In some systems, woody hedgerows also support alley cropping and nutrient recycling.


This lesson also refers to some additional systems that are conceptually connected to agrisilvopastoral management.

1. Apiculture with trees

In this system, nectar-yielding trees are planted so that honeybees can forage on them.

Benefits:

  • honey production
  • pollination support
  • additional farm income

2. Aquaforestry

Here trees and shrubs are planted around ponds and fish production systems.

Benefits:

  • bund stabilization
  • leaf biomass for fish-related uses
  • shade and environmental protection

3. Mixed woodlots

In mixed woodlots, multipurpose tree species are planted together for outputs such as:

  • fuelwood
  • fodder
  • soil conservation
  • reclamation
  • small timber

These systems are location-specific and often suited to degraded or underutilized land.
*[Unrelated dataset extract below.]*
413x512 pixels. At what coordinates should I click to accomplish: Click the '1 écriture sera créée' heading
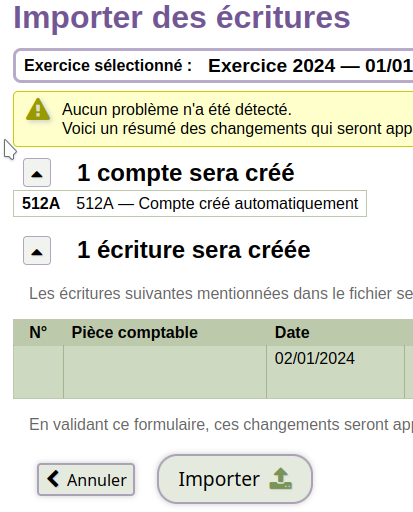point(194,250)
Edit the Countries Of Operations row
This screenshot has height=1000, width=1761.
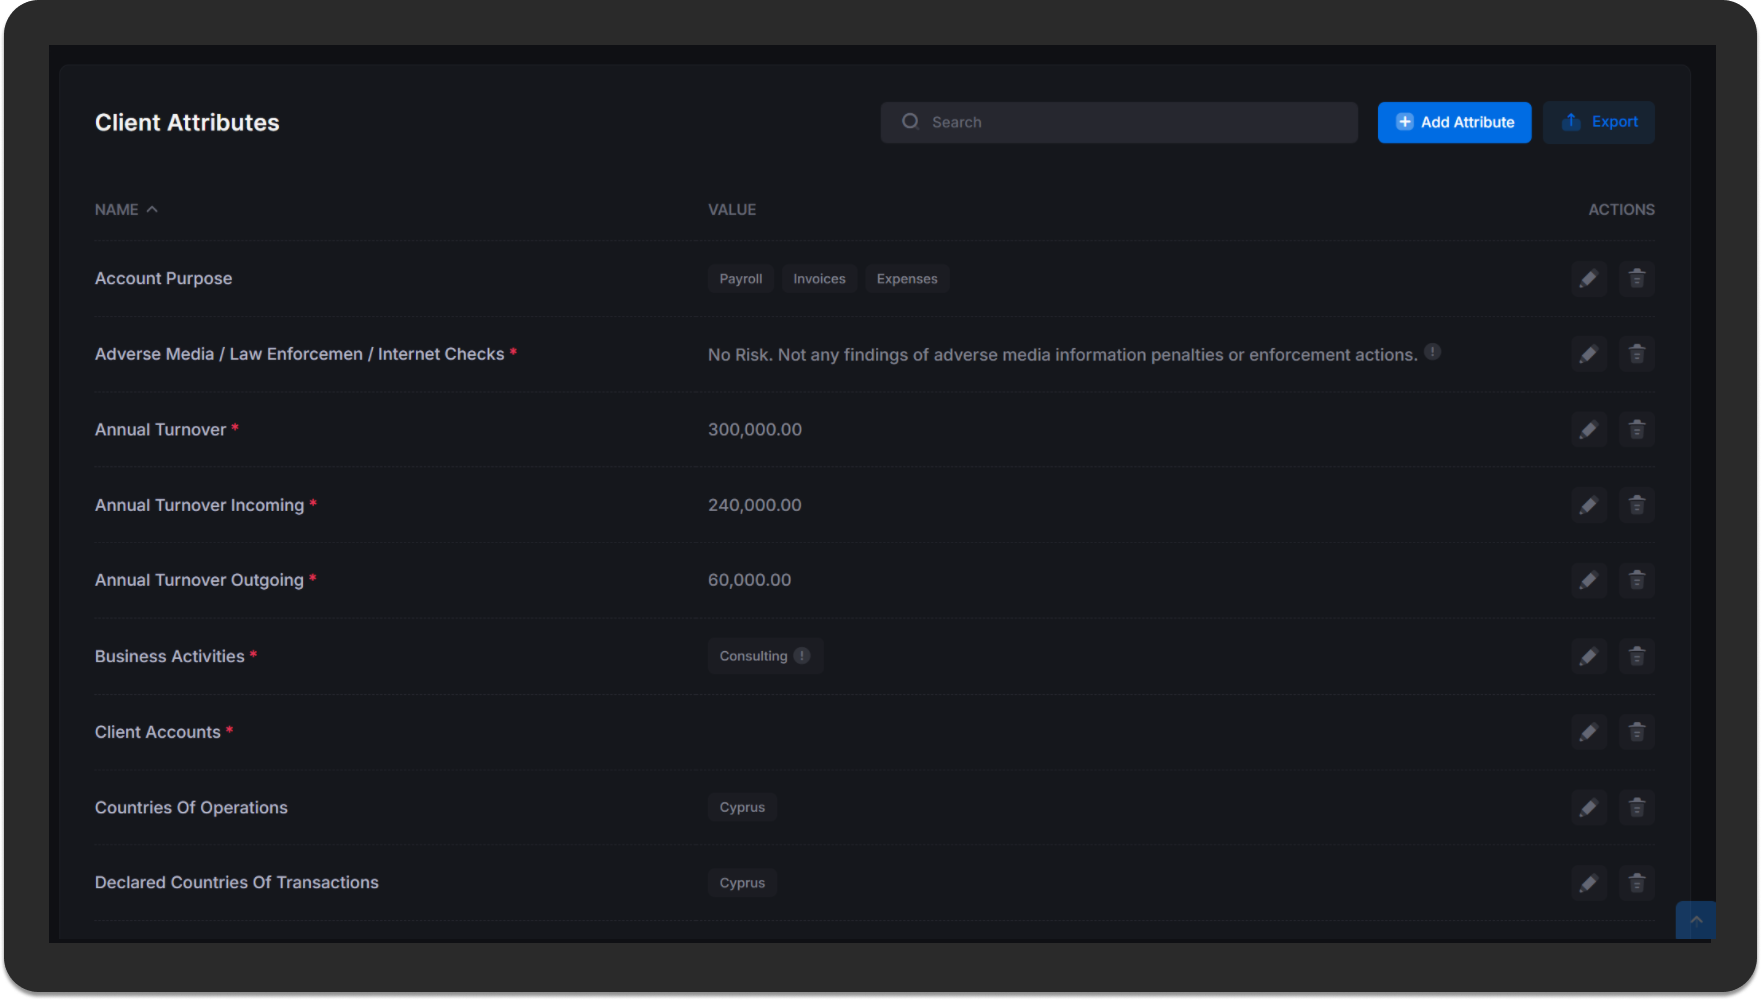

Practical Significance for Farm Forestry

From a farm-forestry perspective, agrisilvopastoral systems are important because they reduce the gap between forestry and agriculture.

Instead of separating trees from crops and livestock, they bring them together into one managed system. This helps:

  • improve resilience
  • support household subsistence
  • reduce external input dependence
  • increase biological diversity on the farm

For example, a home garden with coconut, banana, vegetables, fodder grass, and backyard livestock spreads production risk better than a single-crop system.


Summary Cheat Sheet

  • Agrisilvopastoral systems combine crops, trees, and pasture or livestock-support components.
  • They are designed for multiple outputs and better land-use efficiency.
  • Home gardens are classic agrisilvopastoral systems, especially in humid tropical regions.
  • Home gardens often have a multi-tier structure with herbaceous, intermediate, and upper tree layers.
  • Woody hedgerows provide browse, mulch, green manure, fuelwood, and soil conservation benefits.
  • Related integrated systems include apiculture with trees, aquaforestry, and mixed woodlots.
  • These systems are important in sustainable agriculture because they diversify production and improve ecological stability.